A single-stage decision network is an extension of a belief network with three kinds of nodes:

  • Decision nodes, drawn as rectangles, represent decision variables. The agent gets to choose a value for each decision variable. Where there are multiple decision variables, we assume there is a total ordering of the decision nodes, and the decision nodes before a decision node D in the total ordering are the parents of D.

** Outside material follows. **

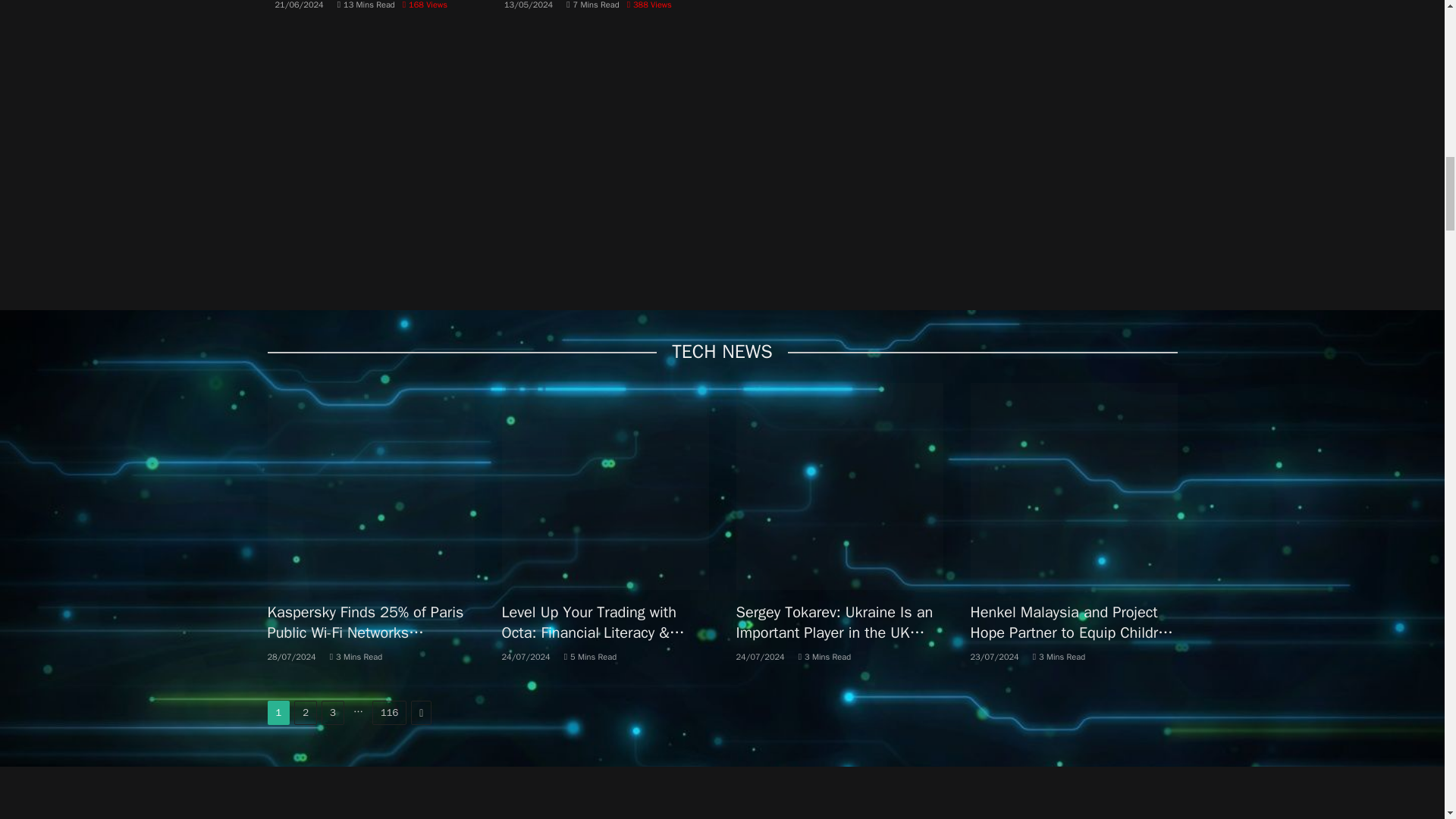
388 Article Views (649, 4)
168 Article Views (424, 4)
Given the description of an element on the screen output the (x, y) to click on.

  • Chance nodes, drawn as ovals, represent random variables. These are the same as the nodes in a belief network. Each chance node has an associated domain and a conditional probability of the variable, given its parents. As in a belief network, the parents of a chance node represent conditional dependence: a variable is independent of its non-descendants, given its parents. In a decision network, both chance nodes and decision nodes can be parents of a chance node.

  • A utility node, drawn as a diamond, represents the utility. The parents of the utility node are the variables on which the utility depends. Both chance nodes and decision nodes can be parents of the utility node.

Each chance variable and each decision variable has a domain. There is no domain for the utility node. Whereas the chance nodes represent random variables and the decision nodes represent decision variables, there is no utility variable.

Associated with a decision network is a conditional probability for each chance node given its parents (as in a belief network) and a utility as a function of the utility node’s parents. In the specification of the network, there are no functions associated with a decision (although the algorithm will construct a function).

Which_way Accident Value
short true 0.2
short false 0.8
long true 0.01
long false 0.99
Wear_pads Which_way Accident Utility
true short true 35
true short false 95
true long true 30
true long false 75
false short true 3
false short false 100
false long true 0
false long false 80
Figure 9.7: Single-stage decision network for the delivery robot
Example 9.10.

Figure 9.7 gives a decision network representation of Example 9.6. There are two decisions to be made: which way to go and whether to wear padding. Whether the agent has an accident only depends on which way they go. The utility depends on all three variables.

This network requires two factors: a factor representing the conditional probability, P(AccidentWhich_way), and a factor representing the utility as a function of Which_way, Accident, and Wear_pads. Tables for these factors are shown in Figure 9.7.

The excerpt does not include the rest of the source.